In this study, we provided new insights into the heterogeneity of the tumor immune microenvironment of breast cancer and confirmed that the specific characteristics of immune methylation have an important prognostic value. We analyzed the relationship between DNA methylation and tumor immunity of breast cancer through the IRGMs set, and identified two immune methylation clusters significantly related to patient survival, which was then validated in an independent cohort. These demonstrated the relationship between immune methylation characteristics and corresponding immune cell infiltration in the tumor microenvironment and patient prognosis.

Some recent studies have suggested that there are abnormal methylation events in breast tumors, and specific DNA methylation patterns may be closely related to breast cancer immune microenvironment, molecular subtypes, and recurrence. Dedeurwaerder et al. (37) conducted DNA methylation analysis on 248 breast tissues and found that DNA methylation analysis can reflect the cell type composition of the tumor microenvironment, especially the T lymphocyte infiltration of the tumor. What they found also strongly proved that DNA methylation can indeed help better understand the complex relationship between tumor cells and the immune microenvironment. Holm et al. (38) used an array-based methylation assay to analyze the methylation status of 807 cancer-related genes in 189 fresh frozen primary breast tumors and 4 normal breast tissue samples. They found that basal-like, luminal A and luminal B subtypes of breast cancer have specific methylation characteristics, suggesting that methylation may play an important role in the development of breast cancer. Kamalakaran et al. (39) found that the DNA methylation pattern in luminal breast cancer is different from non-luminal subtypes, and the DNA methylation pattern can be independent of other clinical variables to identify the risk of recurrence.
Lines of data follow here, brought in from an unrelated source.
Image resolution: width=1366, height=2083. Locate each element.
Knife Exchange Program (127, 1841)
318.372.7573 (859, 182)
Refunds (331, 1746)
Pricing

Based on the TCGA data set of 769 breast cancer samples that met the inclusion criteria, the current study has identified prognostic immune methylation features with potential clinical applicability. The risk score obtained from the 18-IRMGs signature effectively divided breast cancer patients into high-risk and low-risk groups. In the TCGA cohort, the OS of the high-risk group was shorter than that of the low-risk group (p<0.001) and also demonstrated good prognostic performance (AUC of 1, 3, and 5 years are 0.788, 0.771, and 0.721, respectively). Besides, the results of the univariate Cox regression (Figure 4B) and Kaplan-Meier (Supplementary Figure 1) for 18 individual immune methylation sites showed that each immune methylation site could also distinguish high-risk and low-risk patients. This indicated that a single immune methylation site may play a role in prognostic prediction, and the combination of 18 methylation sites provided better prognostication ability. Based on our existing knowledge, the prognostic value of related multiple immune methylation signatures in breast cancer has not been reported. Therefore, this study provides new insights on the combination of epigenetic biomarkers helping to improve the risk stratification and survival prediction of breast cancer patients.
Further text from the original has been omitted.